Он, что шутит?!! Отчаявшись разглядеть подобие издевательской улыбки на его лице, я рванулась дотянуться рукою до включателя на противоположной стене. Попытка была пресечена длинными ногами Андрея, в которых я запуталась, и окончательно потеряла равновесие. Ударившись бедром о его колено, я пристроила свое лицо в складках его рубашки, перепачкав помадою его шею, воротник и часть рукава.
– Викторова, я вижу – ты рада, но видит Бог, даже не мог рассчитывать на такое горячее изъявление любви и благодарности!
Он крепко держал меня, прижав к своей груди одной рукой, другой гладил меня по волосам на затылке.

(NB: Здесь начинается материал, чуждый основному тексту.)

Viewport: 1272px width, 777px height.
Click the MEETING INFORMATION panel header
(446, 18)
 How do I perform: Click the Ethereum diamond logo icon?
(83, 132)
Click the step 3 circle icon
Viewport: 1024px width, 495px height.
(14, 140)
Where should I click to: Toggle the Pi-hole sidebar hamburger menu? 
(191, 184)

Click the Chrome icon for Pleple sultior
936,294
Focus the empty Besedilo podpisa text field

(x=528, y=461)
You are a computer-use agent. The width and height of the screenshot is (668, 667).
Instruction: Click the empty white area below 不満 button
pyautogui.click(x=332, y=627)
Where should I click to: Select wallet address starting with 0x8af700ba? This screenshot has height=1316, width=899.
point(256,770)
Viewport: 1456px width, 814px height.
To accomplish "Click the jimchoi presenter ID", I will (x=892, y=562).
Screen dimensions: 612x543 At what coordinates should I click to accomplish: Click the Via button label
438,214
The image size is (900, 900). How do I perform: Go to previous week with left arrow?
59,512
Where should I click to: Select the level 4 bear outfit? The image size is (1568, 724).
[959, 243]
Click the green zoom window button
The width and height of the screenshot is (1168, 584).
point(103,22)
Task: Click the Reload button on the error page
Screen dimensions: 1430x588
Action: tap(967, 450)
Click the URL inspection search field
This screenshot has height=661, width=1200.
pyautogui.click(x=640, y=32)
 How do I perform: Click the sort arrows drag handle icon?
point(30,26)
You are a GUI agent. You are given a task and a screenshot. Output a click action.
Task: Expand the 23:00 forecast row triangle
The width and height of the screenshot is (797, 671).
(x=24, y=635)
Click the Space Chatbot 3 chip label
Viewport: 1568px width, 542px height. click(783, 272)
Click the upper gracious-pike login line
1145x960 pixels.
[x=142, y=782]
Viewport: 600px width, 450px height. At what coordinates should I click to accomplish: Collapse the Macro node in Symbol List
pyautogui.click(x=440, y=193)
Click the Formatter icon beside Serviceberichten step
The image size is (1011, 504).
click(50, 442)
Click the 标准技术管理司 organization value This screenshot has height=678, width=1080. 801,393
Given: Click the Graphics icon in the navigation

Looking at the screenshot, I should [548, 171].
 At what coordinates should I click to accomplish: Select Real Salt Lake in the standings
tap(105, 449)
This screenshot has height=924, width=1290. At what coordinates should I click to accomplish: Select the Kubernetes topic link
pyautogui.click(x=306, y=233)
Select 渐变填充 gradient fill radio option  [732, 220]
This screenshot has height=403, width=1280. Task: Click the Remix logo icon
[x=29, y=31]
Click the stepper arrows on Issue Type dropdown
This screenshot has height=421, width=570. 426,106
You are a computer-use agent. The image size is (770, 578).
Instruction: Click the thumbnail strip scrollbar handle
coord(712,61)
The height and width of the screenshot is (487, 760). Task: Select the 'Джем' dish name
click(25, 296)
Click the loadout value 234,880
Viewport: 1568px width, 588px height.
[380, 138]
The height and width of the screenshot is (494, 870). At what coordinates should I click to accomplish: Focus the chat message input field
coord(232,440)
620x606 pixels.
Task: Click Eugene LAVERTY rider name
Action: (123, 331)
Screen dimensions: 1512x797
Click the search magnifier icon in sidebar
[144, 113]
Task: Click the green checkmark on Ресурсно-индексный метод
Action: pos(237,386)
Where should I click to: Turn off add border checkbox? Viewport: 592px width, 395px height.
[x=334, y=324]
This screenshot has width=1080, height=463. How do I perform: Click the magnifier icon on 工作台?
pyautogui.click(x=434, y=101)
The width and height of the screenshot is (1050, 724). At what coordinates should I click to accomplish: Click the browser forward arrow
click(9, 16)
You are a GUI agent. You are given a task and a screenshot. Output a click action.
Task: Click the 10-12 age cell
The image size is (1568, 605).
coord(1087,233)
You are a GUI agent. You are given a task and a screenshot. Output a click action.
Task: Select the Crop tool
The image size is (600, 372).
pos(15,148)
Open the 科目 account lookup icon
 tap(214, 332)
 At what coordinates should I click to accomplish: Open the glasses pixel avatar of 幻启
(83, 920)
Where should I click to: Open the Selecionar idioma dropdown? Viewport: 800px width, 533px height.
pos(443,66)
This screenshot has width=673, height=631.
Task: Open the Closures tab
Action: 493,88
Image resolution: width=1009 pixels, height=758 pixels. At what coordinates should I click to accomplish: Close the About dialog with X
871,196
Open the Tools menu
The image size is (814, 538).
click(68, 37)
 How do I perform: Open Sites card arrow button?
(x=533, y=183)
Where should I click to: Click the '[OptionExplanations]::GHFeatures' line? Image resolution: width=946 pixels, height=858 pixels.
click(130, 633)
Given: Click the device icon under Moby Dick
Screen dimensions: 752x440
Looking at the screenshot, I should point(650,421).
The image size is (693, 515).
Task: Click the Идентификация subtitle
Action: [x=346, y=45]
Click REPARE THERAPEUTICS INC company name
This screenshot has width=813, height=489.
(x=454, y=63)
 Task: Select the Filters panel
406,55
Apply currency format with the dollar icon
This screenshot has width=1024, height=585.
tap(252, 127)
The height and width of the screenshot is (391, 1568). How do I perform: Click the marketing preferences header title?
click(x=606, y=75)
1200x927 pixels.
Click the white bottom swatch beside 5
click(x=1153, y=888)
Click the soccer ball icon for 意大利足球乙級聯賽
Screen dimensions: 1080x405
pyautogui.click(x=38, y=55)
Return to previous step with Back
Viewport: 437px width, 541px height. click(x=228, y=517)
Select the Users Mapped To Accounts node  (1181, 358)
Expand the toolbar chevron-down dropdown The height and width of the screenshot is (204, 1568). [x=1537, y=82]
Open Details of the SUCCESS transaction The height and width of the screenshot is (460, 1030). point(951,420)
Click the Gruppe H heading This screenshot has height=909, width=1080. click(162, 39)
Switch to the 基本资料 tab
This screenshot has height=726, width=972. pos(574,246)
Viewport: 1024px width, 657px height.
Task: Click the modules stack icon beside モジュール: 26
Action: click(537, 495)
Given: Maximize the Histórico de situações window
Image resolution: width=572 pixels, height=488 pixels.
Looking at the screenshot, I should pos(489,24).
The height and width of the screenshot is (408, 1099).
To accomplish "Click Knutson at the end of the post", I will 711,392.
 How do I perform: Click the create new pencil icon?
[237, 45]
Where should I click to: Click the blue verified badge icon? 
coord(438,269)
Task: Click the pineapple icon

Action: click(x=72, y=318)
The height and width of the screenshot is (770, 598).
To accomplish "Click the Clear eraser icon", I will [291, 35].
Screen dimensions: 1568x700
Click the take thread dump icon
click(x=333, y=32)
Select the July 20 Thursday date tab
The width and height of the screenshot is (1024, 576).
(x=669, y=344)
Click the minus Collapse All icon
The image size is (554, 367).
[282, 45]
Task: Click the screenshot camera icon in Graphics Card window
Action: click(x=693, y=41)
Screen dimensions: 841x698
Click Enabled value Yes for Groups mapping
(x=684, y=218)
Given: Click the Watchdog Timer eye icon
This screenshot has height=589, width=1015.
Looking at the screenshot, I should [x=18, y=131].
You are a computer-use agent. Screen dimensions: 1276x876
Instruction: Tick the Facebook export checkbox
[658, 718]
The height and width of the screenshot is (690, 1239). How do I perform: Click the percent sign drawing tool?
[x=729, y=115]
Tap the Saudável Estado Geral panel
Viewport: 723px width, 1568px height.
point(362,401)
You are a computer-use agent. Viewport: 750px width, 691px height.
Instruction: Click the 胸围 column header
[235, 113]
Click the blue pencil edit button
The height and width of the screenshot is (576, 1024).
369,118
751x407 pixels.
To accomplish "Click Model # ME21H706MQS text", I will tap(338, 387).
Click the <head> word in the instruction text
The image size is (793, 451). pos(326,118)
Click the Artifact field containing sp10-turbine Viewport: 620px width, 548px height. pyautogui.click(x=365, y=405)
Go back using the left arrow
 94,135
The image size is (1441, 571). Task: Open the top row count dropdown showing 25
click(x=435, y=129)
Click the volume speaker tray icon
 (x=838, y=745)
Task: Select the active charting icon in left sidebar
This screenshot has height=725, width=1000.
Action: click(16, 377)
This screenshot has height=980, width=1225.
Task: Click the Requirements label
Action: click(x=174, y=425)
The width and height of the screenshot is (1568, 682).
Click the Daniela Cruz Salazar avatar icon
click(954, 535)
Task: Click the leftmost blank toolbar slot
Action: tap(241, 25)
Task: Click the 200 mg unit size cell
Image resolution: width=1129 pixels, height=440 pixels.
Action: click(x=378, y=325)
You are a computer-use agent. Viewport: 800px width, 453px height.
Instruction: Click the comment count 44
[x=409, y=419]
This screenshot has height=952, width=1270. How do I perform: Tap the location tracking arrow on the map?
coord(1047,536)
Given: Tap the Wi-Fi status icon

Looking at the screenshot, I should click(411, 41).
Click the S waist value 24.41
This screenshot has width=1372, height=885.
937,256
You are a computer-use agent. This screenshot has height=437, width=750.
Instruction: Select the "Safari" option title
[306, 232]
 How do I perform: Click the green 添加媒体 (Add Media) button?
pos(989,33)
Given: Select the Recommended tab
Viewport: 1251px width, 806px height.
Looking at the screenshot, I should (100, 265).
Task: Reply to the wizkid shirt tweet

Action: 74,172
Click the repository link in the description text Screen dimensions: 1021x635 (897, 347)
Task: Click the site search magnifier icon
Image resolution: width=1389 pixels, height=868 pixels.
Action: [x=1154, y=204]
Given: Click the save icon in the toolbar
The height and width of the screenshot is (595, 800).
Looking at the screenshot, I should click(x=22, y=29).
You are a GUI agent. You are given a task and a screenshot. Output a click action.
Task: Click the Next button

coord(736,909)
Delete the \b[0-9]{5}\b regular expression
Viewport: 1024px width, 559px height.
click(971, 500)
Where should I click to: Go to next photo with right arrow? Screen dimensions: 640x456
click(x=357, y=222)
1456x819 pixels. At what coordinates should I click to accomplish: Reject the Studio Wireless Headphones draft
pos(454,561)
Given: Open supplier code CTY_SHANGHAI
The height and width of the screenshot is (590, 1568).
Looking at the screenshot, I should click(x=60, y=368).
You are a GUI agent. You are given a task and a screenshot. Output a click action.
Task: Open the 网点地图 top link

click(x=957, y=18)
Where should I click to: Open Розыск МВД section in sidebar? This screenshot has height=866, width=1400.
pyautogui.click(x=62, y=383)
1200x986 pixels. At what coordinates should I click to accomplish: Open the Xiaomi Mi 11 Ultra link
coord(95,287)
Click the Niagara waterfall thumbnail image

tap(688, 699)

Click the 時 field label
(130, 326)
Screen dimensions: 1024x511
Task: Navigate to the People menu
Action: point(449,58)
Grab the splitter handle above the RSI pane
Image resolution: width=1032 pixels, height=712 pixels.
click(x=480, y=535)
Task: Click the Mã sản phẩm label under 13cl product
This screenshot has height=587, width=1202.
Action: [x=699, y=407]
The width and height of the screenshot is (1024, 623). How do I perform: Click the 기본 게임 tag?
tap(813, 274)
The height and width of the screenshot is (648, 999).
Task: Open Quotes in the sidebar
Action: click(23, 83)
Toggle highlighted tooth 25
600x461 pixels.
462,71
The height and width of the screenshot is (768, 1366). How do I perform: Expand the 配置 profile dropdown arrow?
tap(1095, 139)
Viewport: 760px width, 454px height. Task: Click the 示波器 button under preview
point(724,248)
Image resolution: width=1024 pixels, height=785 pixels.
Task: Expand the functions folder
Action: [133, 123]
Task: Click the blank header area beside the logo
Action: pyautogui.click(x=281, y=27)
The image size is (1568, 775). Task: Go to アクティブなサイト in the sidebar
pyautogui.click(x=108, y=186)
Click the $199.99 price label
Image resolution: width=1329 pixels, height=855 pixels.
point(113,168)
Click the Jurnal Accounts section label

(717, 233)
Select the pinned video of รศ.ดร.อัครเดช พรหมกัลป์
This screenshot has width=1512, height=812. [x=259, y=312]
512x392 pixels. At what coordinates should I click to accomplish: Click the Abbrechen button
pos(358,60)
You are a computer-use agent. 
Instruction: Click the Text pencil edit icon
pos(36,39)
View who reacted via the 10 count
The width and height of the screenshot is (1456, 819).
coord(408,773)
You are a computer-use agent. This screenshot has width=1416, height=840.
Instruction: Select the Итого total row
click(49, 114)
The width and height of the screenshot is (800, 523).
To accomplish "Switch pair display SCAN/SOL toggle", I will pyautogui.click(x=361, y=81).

Мой нос и рот были зажаты в районе его подмышки, и я развлекалась тем, что напрасно бубнила проклятия в его адрес и пыталась выдернуть голову. Он держал меня и тихо шептал 'ну, что ты, я верю, верю', до тех пор, пока я не успокоилась, и начала посапывать, вдыхая приятный мятный запах его дезодоранта. Когда решил, что я окончательно успокоилась, он спросил:
– Не будешь драться?
Я трясла головой и пробубнила, что драться не буду.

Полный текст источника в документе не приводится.